Border troops of the KGB of the USSR take control of the border areas with Afghanistan. To achieve this, control is being strengthened; combined combat detachments of Soviet and Afghan border guards are being created 10-15 kilometers deep into the DRA. On January 10 and 11, 1980, the artillery regiments of the 20th Afghan Division mutinied.

In March, the first large-scale Kunar offensive against the Mujahideen took place. In April, a military operation is carried out in Panjshir and in the same month the US Congress officially allocates $15 million to the dushmans. In the summer, some of the formations are withdrawn from Afghanistan to the USSR, but the KGB special forces group “Karpaty” arrives. At the same time, in the city of Kishima, a column of a detachment of the 40th Army was ambushed.

In 1981, the main battles take place in September in the province of Farah, and in October the second Muslim battalion arrives. In 1983, a plan for the withdrawal of the 40th Army appeared, but due to the death of Andropov, it was not implemented. The USSR is trying to establish contact with the United Nations. In the summer, the Mujahideen make an unsuccessful attempt to blockade the city of Khost. In winter, the opposition begins to become active in the areas of Sarobi and the Jalalabad Valley. At the same time, the Mujahideen created permanent fortified areas.

The next year of war in Afghanistan brought heavy losses to the 40th Army. In the winter of January 16, 1984, the Mujahideen shot down an SU-25, and in the fall an IL-76. On April 30, during an ambush, the 1st battalion of the 682nd motorized rifle regiment was almost destroyed by the opposition.

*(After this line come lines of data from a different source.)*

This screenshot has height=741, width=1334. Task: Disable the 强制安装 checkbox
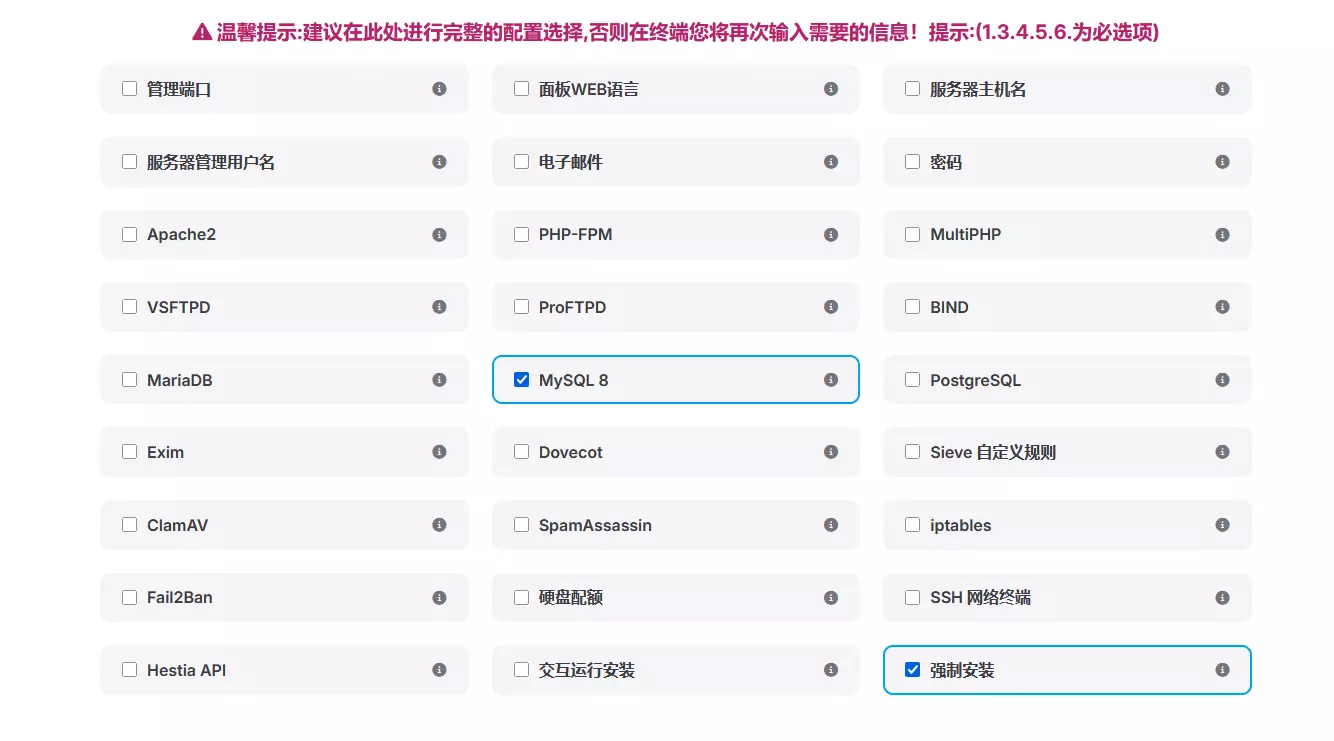point(912,670)
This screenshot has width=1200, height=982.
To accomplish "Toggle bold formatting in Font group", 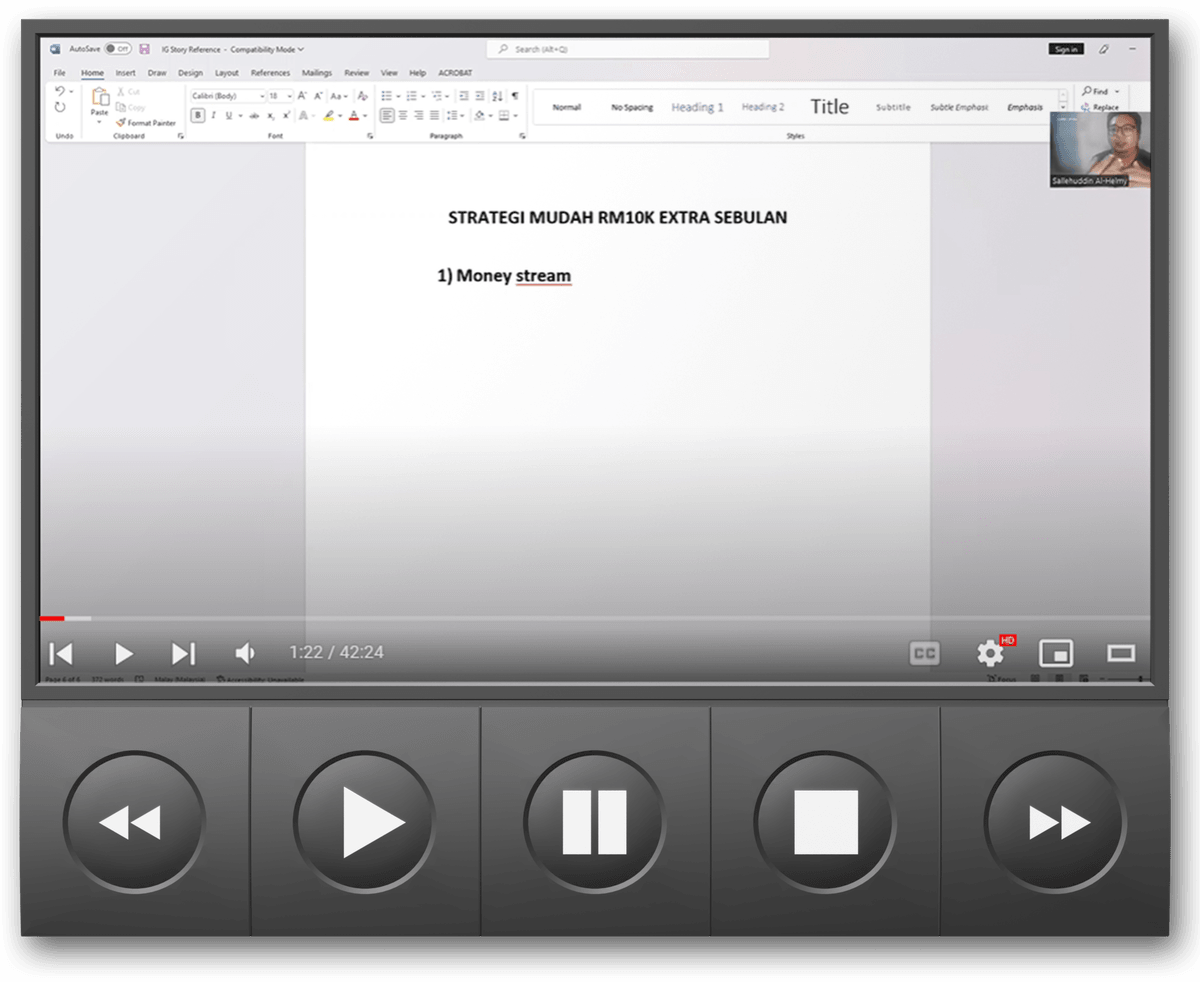I will tap(198, 116).
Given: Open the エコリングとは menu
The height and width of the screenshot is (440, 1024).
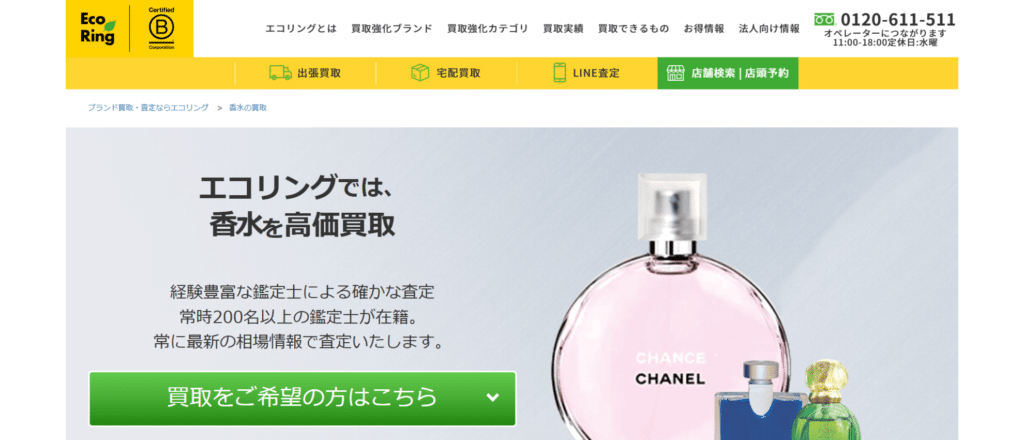Looking at the screenshot, I should (x=301, y=29).
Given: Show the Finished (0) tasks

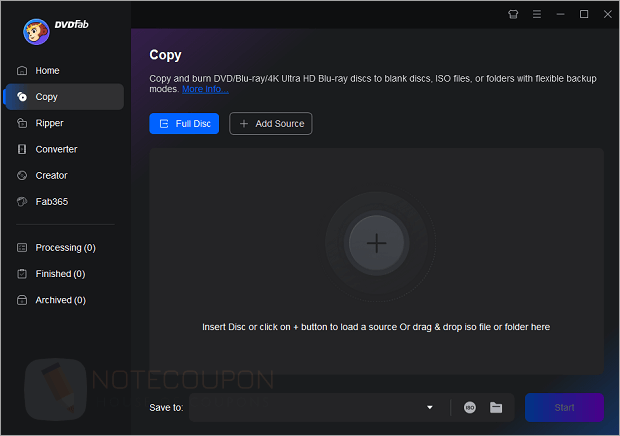Looking at the screenshot, I should (60, 273).
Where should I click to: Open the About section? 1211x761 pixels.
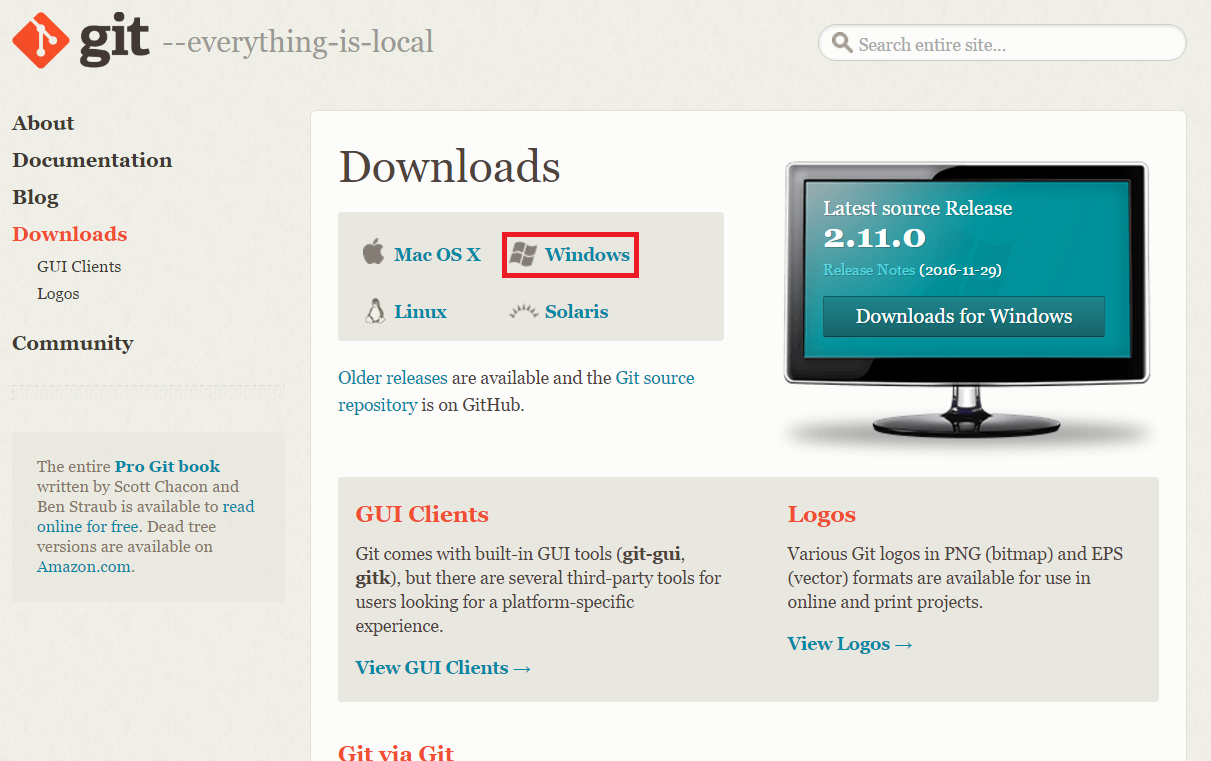click(x=42, y=122)
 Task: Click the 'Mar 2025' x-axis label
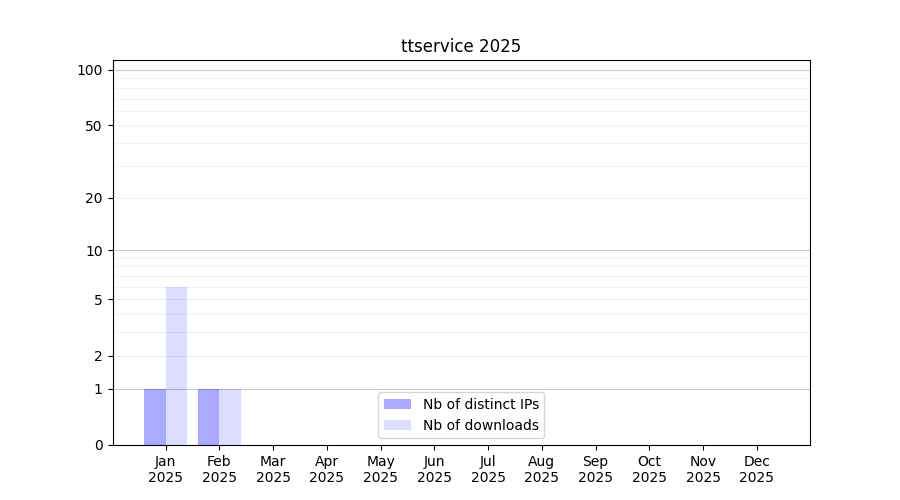tap(273, 469)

In 1985, in order to destroy caravans of Mujahideen from Pakistan, the Soviet garrison of the city of Asadabad was reinforced with the 5th separate motorized rifle battalion. On April 21, this combat detachment advanced to the Marawar gorge on the Afghan-Pakistan border to capture an American instructor. There the battalion is ambushed by the opposition and loses a third of its strength. According to versions, this happened due to the detachment’s lack of training and the self-confidence of its commanders.

Also during this period of the war in Afghanistan, a truce between the Soviet command and the Mujahideen leader Ahmad Shah Massoud occurred several times, and even the 40th Army helped him in the fight against the Islamic Party of this country.